A taxa de desemprego no Brasil caiu para 5,4% no trimestre encerrado em outubro, alcançando o menor nível desde o início da série histórica do IBGE, em 2012. O recuo foi acompanhado por uma expansão significativa no número de trabalhadores ocupados, que chegou a 102,5 milhões de pessoas, e por uma redução expressiva no contingente de desocupados, agora estimado em 5,9 milhões — o menor da série. Além disso, o mercado formal registrou novo recorde, com mais de 39 milhões de trabalhadores com carteira assinada.
O rendimento médio real também avançou, impulsionando a massa de renda dos trabalhadores para R$ 357,3 bilhões, um recorde que reflete tanto o aumento da ocupação quanto o fortalecimento salarial. Entre os setores que mais contribuíram para esse movimento estão a construção civil e as áreas ligadas à administração pública, educação e saúde, que ampliaram suas vagas. Apenas o grupo de “outros serviços” registrou queda na ocupação.

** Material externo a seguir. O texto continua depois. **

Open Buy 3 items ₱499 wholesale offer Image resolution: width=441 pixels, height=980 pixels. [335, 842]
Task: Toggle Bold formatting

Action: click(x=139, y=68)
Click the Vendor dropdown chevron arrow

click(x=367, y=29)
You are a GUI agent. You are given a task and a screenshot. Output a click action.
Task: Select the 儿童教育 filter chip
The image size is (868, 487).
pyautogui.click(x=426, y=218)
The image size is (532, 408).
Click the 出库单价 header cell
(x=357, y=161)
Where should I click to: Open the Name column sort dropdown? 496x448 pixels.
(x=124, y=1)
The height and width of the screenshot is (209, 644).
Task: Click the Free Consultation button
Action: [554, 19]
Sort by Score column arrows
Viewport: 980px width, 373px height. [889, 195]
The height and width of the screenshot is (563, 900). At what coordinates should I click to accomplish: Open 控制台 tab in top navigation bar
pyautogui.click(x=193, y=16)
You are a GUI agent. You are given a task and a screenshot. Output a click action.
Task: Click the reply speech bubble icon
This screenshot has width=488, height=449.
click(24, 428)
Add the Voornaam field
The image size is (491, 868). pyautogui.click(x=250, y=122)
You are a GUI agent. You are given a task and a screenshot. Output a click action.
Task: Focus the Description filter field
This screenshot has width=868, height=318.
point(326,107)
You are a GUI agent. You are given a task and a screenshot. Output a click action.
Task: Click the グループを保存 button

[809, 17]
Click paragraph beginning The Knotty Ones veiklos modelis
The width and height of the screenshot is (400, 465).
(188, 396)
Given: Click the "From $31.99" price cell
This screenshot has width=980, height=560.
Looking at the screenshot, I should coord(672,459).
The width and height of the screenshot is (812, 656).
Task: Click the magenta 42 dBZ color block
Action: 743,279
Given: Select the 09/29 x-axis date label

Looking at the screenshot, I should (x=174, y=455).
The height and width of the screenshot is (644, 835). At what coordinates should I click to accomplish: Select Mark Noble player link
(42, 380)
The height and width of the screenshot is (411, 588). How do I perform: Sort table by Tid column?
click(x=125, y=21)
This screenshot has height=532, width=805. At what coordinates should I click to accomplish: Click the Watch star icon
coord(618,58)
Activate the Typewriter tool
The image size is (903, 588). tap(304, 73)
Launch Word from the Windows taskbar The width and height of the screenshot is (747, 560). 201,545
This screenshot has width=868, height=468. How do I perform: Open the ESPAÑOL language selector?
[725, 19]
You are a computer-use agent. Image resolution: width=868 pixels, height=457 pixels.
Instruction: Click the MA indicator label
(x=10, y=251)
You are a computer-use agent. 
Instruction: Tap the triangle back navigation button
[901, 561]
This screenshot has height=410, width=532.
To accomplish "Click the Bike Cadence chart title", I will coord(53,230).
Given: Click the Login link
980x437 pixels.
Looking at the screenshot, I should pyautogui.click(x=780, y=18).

A informalidade manteve-se estável em 37,8%, representando cerca de 38,7 milhões de pessoas, resultado inferior ao registrado no mesmo período de 2024. Os números mostram um mercado de trabalho mais aquecido e consolidam uma trajetória de recuperação que vem se mantendo ao longo do ano, reforçada pela melhora simultânea na formalização, no rendimento e no total de pessoas ocupadas.